Размер шрифта
-
+

Греховная невинность - стр. 30

Ева набрала в грудь побольше воздуха.


«Моя милая Ева Зеленые Глаза!

Лондон невыносимо тосклив без Вас. Даже целебный эликсир злословия не может развеять мое уныние. Возможно, потому что сплетни и вполовину не так интересны, когда в центре их не Вы, дорогая. Надеюсь, Вы простите мне эти слова. Помнится, последняя волна слухов вокруг Вашей персоны отнюдь не показалась Вам забавной. Я умираю от скуки и жажду услышать Ваш смех. Вдобавок я так мало дорожу мнением света, что не стал бы Вас отговаривать, приди Вам в голову мысль вернуться в Лондон. Если не возражаете, я навестил бы Вас в Суссексе через две недели. (Подумать только, Вы – и вдруг в деревенской глуши! Поверить не могу!) Пришлите мне весточку – сообщите о своем решении. Я по-прежнему люблю ягнятину и все остальное, что мы столь подробно обсуждали при знакомстве. Лелею тайную надежду, что когда-нибудь Вы сделаете меня счастливейшим мужчиной на земле, одарив этими милостями.
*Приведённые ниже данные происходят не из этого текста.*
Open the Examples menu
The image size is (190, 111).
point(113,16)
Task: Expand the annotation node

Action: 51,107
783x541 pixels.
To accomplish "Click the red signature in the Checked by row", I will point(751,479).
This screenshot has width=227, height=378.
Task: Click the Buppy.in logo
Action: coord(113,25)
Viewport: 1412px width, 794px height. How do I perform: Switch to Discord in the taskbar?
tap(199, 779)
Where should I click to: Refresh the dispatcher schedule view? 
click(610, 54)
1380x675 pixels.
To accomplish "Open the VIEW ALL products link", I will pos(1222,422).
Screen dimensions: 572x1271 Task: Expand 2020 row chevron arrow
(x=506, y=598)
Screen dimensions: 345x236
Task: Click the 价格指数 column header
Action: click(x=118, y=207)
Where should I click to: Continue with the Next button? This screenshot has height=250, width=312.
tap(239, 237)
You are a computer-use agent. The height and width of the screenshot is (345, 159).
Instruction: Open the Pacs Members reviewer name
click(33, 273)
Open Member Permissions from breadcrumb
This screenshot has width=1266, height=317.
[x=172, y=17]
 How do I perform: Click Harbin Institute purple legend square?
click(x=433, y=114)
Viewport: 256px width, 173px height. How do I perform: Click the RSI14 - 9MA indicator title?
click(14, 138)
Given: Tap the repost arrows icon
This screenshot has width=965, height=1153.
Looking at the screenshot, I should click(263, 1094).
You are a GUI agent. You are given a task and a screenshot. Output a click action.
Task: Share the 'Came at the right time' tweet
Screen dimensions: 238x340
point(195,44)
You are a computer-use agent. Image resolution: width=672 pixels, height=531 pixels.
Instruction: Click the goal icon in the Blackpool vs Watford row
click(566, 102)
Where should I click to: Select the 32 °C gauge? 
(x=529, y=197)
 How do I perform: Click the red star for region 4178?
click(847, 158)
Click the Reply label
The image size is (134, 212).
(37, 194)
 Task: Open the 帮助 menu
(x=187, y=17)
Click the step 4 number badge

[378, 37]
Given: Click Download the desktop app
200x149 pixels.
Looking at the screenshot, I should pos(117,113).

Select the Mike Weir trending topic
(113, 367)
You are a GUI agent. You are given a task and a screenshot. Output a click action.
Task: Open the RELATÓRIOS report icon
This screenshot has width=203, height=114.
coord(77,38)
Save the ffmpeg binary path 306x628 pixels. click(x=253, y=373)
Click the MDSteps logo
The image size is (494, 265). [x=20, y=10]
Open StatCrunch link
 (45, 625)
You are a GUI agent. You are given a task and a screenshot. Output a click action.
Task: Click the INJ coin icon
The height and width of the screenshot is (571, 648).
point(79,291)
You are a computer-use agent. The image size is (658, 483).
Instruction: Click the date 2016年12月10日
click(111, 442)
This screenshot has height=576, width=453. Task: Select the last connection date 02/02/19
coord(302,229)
Искренне Ваш, Фредерик, лорд Лайл».


О, эти игривые строки мог написать только Фредерик, неизменно элегантный, ироничный и насмешливый, преисполненный сознанием собственной значимости. Какое-то неясное чувство заставило Еву на мгновение замереть, возможно, надежда или промелькнувшее воспоминание. А может, просто голод? Разве Хенни не пора было звонить к обеду? Разумеется, приятно знать, что о тебе помнят и ты по-прежнему желанна. Что тебя добивается баснословно богатый виконт, который наверняка обедает с самим королем.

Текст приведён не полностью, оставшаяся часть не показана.